Required action: In the listing, locate the line containing "Where should I", then quote it and all following lines exactly. Omit pictures.
--- Given data ---
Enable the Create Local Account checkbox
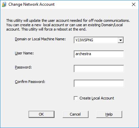Viewport: 139px width, 128px height. [x=76, y=98]
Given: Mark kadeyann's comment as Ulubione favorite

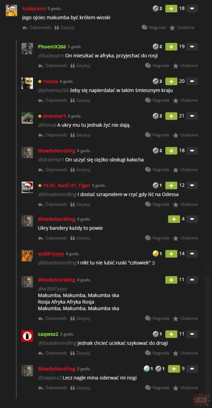Looking at the screenshot, I should pos(182,28).
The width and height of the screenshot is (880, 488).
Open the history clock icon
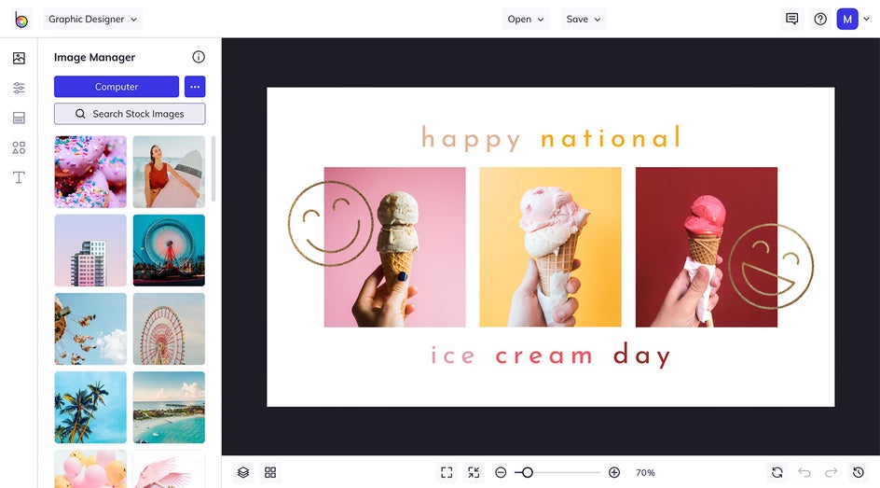(x=859, y=472)
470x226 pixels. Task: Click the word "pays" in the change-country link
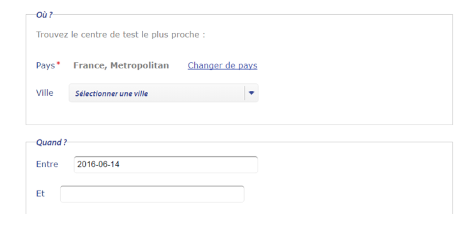tap(247, 65)
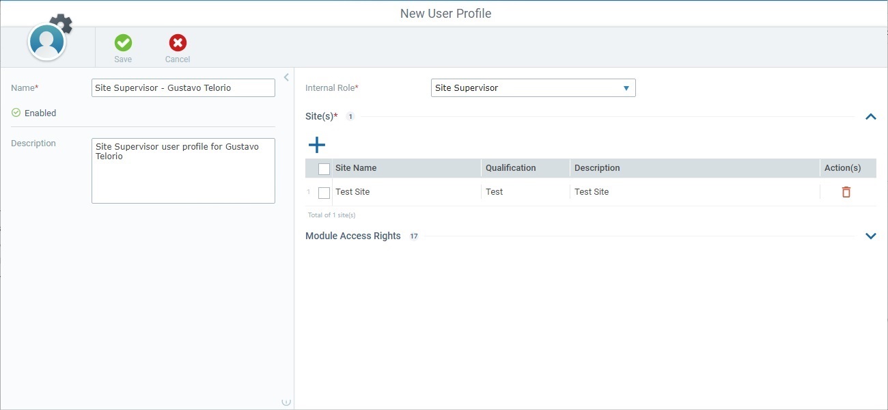This screenshot has height=410, width=888.
Task: Click the reset icon below the description panel
Action: point(286,402)
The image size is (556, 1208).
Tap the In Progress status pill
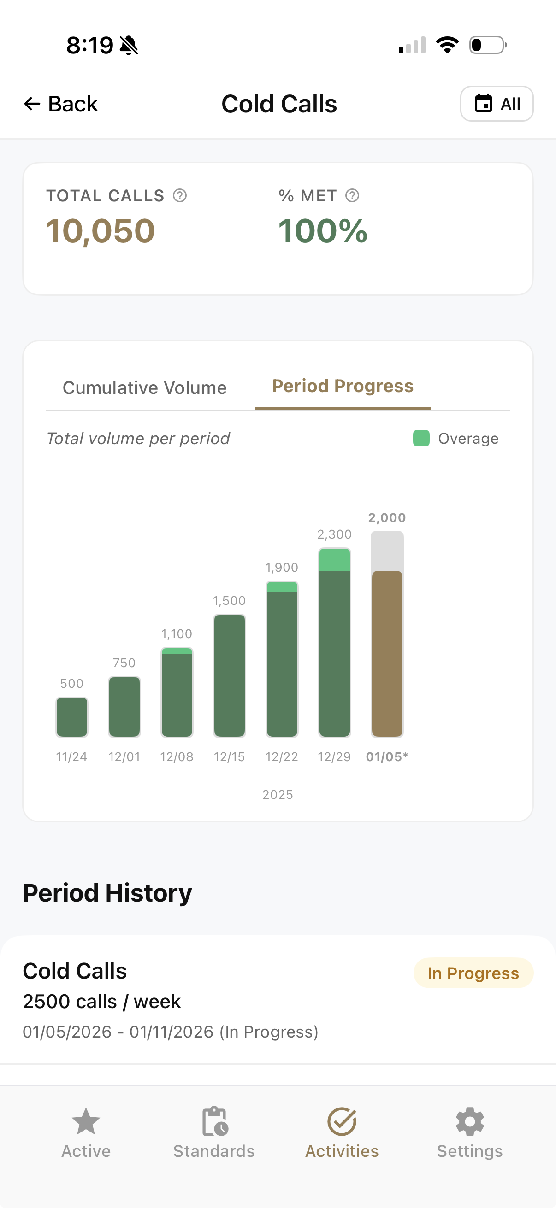(x=473, y=973)
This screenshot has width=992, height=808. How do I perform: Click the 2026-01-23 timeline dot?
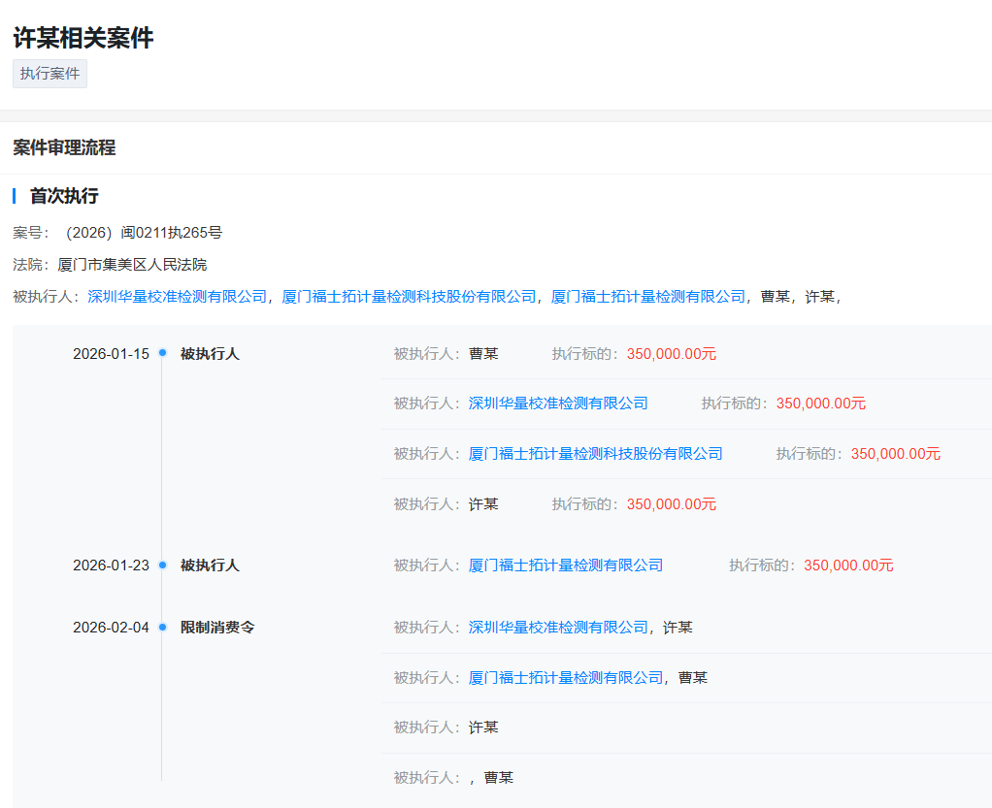[x=162, y=565]
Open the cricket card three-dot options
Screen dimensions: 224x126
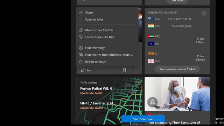click(x=204, y=13)
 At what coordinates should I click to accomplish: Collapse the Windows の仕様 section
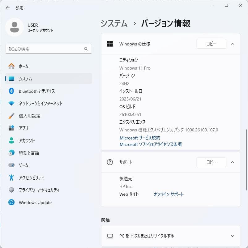[x=233, y=44]
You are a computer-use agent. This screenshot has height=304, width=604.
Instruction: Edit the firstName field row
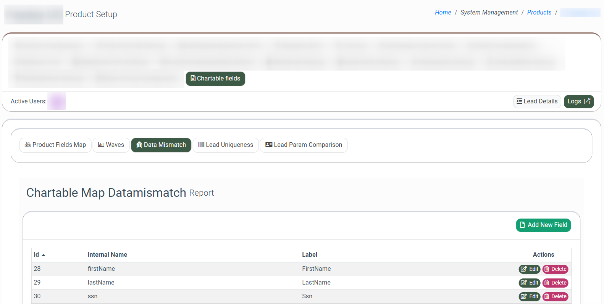tap(530, 269)
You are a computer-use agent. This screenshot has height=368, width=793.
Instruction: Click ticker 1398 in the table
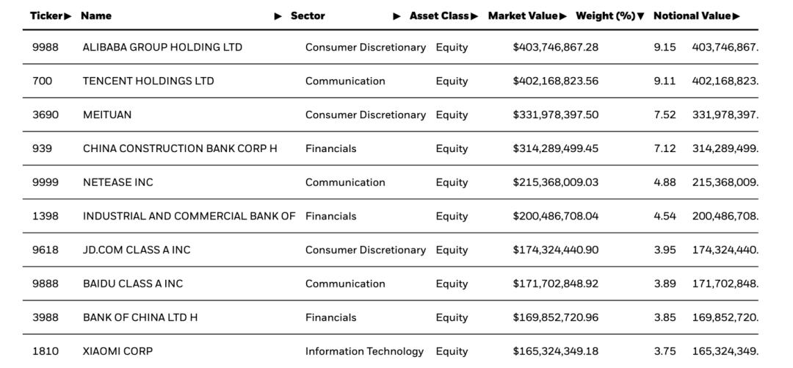click(x=45, y=217)

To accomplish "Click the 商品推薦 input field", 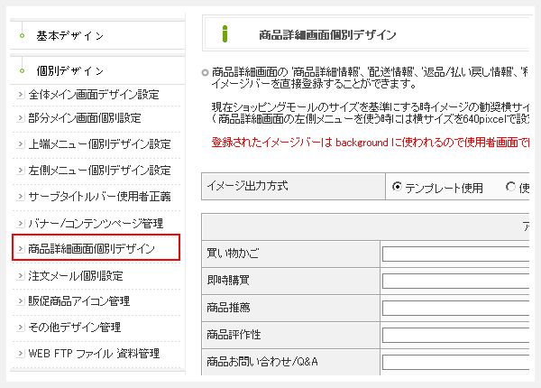I will [x=460, y=309].
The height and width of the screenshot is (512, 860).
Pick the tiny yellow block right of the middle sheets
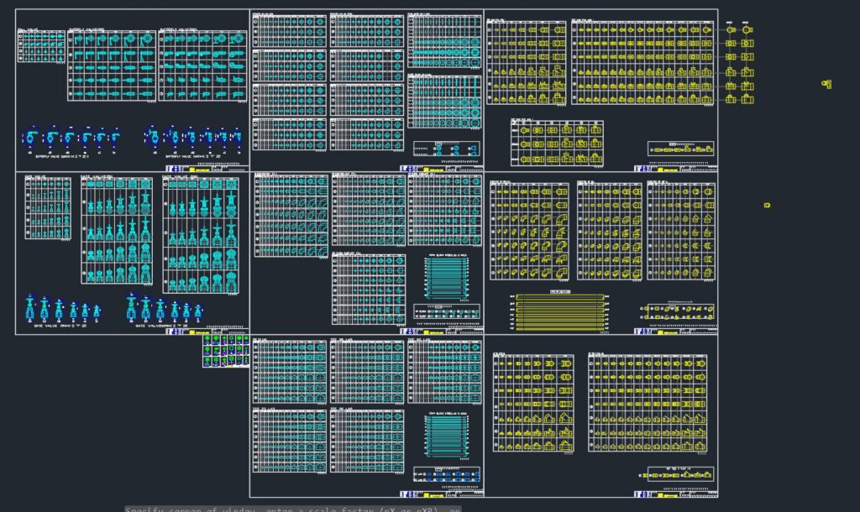(x=767, y=205)
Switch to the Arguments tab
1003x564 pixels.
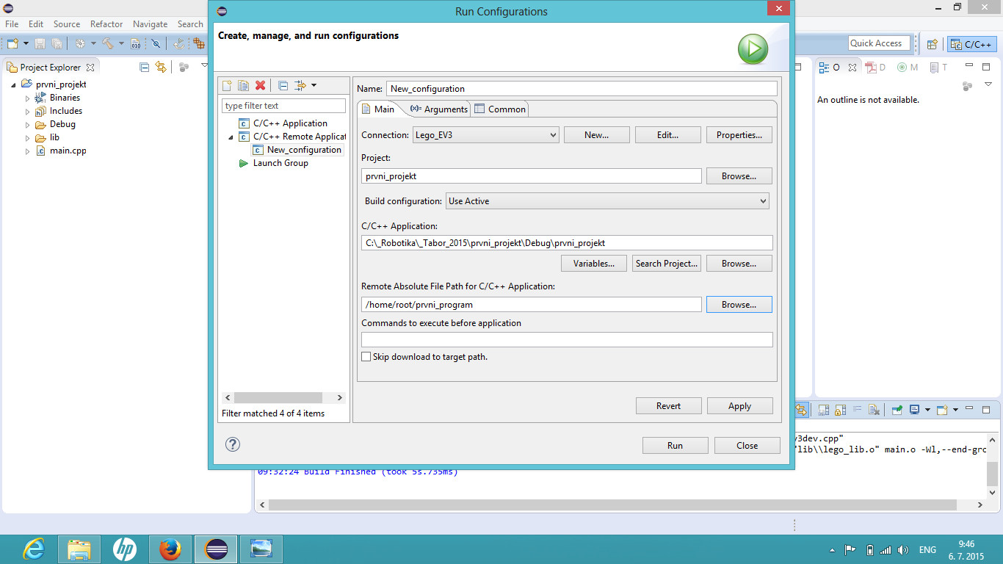439,109
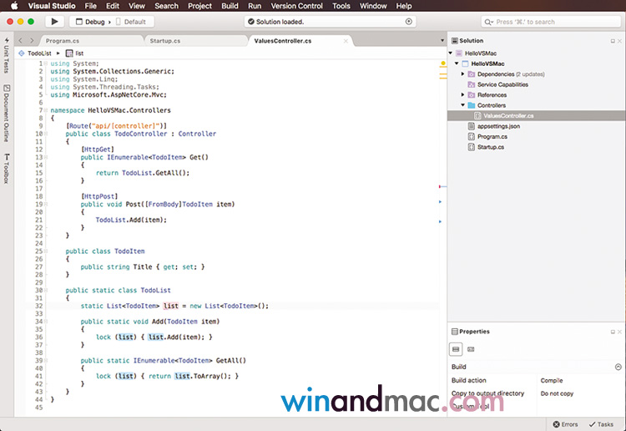Click the Run (play) button in toolbar
This screenshot has width=626, height=431.
pyautogui.click(x=54, y=22)
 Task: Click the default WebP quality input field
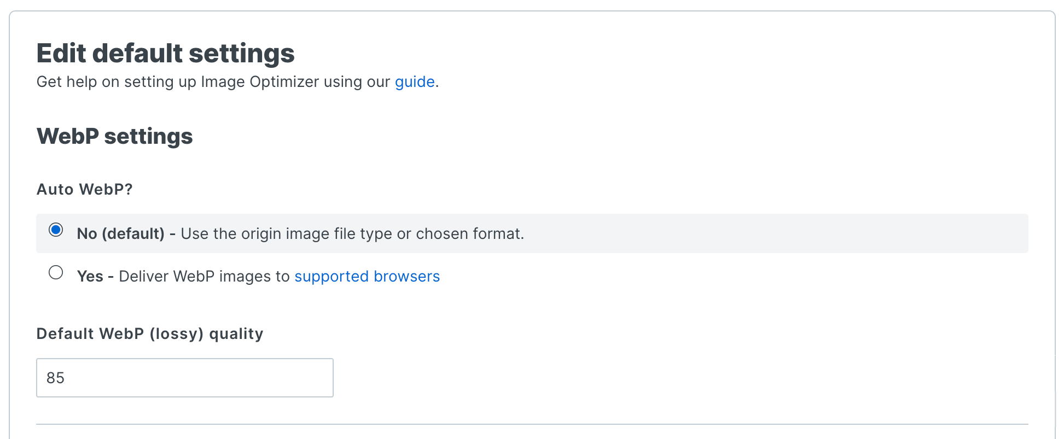(184, 377)
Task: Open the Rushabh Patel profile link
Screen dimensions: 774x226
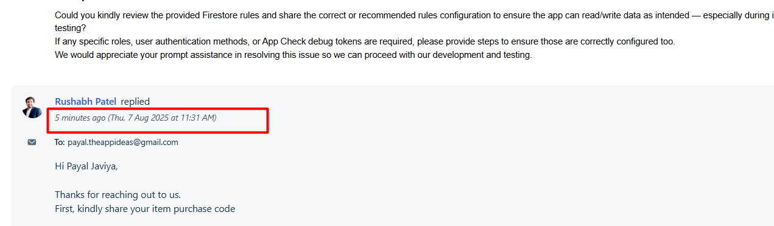Action: point(86,102)
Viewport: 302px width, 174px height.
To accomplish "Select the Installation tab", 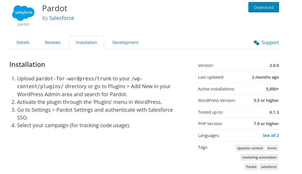I will [x=86, y=42].
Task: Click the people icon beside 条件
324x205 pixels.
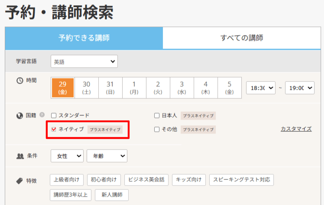Action: click(x=19, y=156)
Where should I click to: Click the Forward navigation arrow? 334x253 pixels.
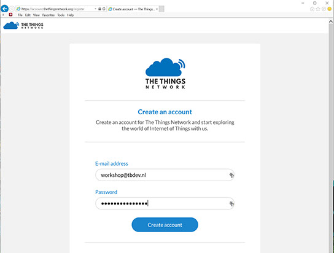pos(12,9)
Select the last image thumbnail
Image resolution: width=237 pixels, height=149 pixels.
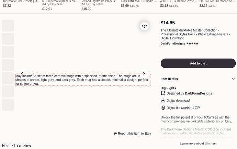pos(8,105)
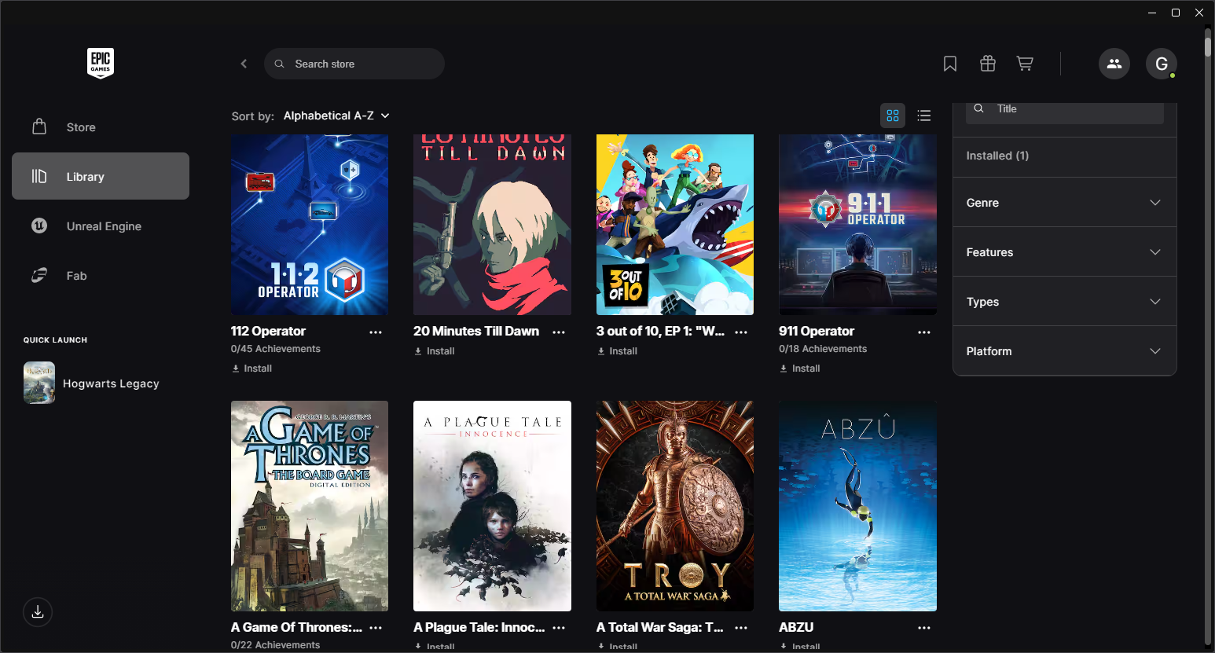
---
Solution for this task:
Where should I click to: Click the Forward navigation arrow? 334x253 pixels.
pos(12,9)
Select the last image thumbnail
Image resolution: width=237 pixels, height=149 pixels.
pos(8,105)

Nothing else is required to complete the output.